— Text passage —

-- Start --

# Nothing fancy



## robert flynt (Nov 18, 2016)

One has water buffalo handle with white liners and the other dyed camel bone and red liners. One blade is S30v and the other is ATS34. The one with the camel bone handle, I have not made the final grinds to complete it.

Reactions: EyeCandy! 1 | Way Cool 8


----------



## Bigdrowdy1 (Nov 18, 2016)

I really like the water buffalo. Both knifes are awesome Robert.
PM coming your way

Reactions: Thank You! 1


----------



## DKMD (Nov 19, 2016)

They're both beautiful knives... I'm kinda partial to the camel bone.

Reactions: Thank You! 1


----------



## Schroedc (Nov 19, 2016)

Man are those sharp looking knives!

-- End --

— Supplied material —
-- Start --

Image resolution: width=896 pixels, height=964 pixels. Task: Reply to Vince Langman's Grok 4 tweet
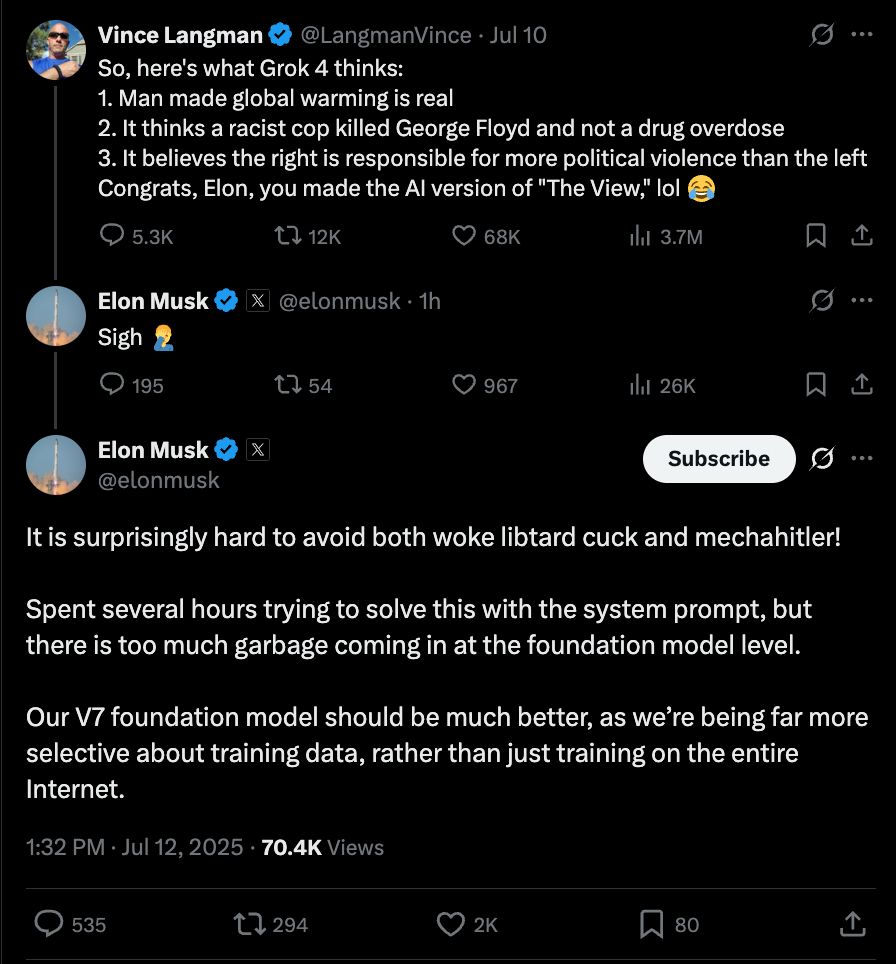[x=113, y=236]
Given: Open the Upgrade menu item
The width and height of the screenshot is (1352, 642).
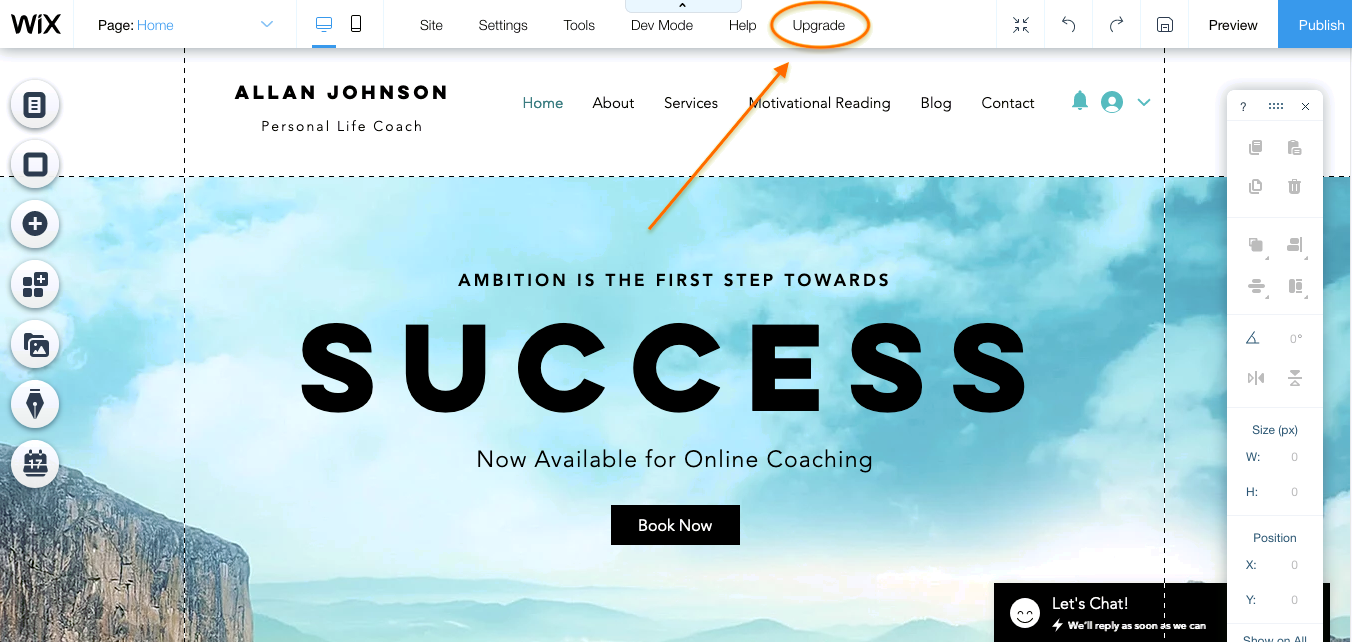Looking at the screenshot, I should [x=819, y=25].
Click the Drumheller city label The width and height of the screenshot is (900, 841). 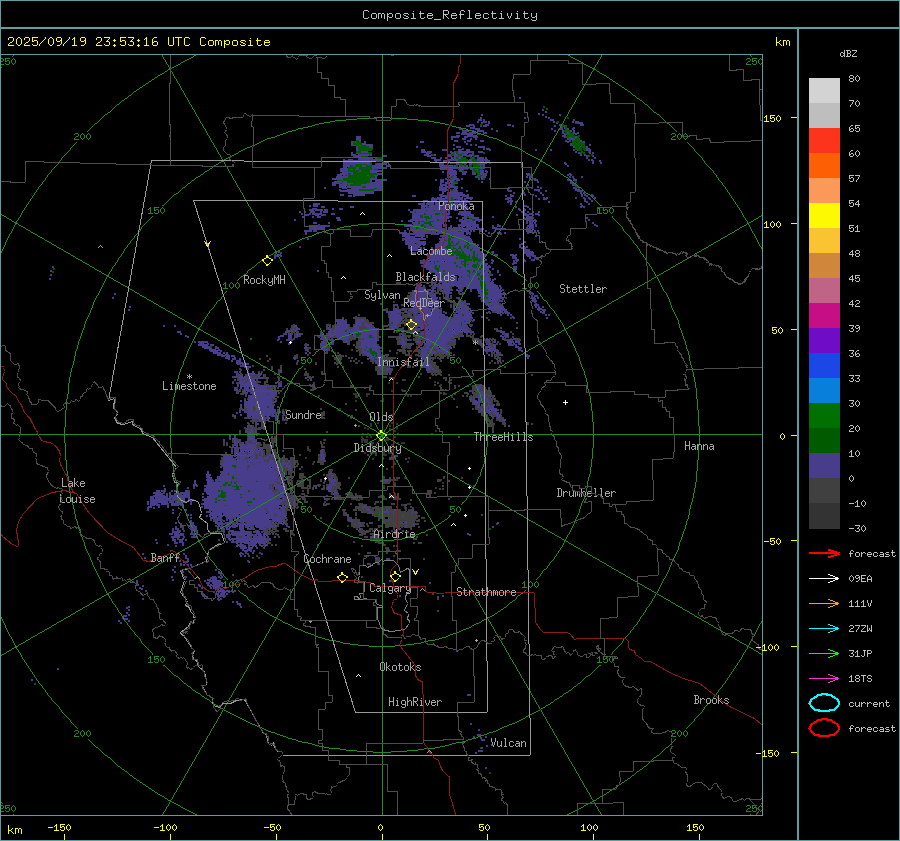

-- End --

— Problems —
#1 Reproduce the part of the knife thread between "One has water" and "are awesome Robert.", inclusive.
#2 Render this sentence from the knife thread in Spanish: "One blade is S30v and the other is ATS34."
#3 Using the knife thread, answer these questions:
(a) What color are the liners on the knife with the dyed camel bone handle?
(b) Which handle does Bigdrowdy1 say they really like?
(c) Which knife has not yet had its final grinds made?

— Expected responses —
#1
One has water buffalo handle with white liners and the other dyed camel bone and red liners. One blade is S30v and the other is ATS34. The one with the camel bone handle, I have not made the final grinds to complete it.

Reactions: EyeCandy! 1 | Way Cool 8


----------



## Bigdrowdy1 (Nov 18, 2016)

I really like the water buffalo. Both knifes are awesome Robert.

#2 Una hoja es de S30v y la otra es de ATS34.

#3
(a) Red.
(b) The water buffalo.
(c) The one with the camel bone handle.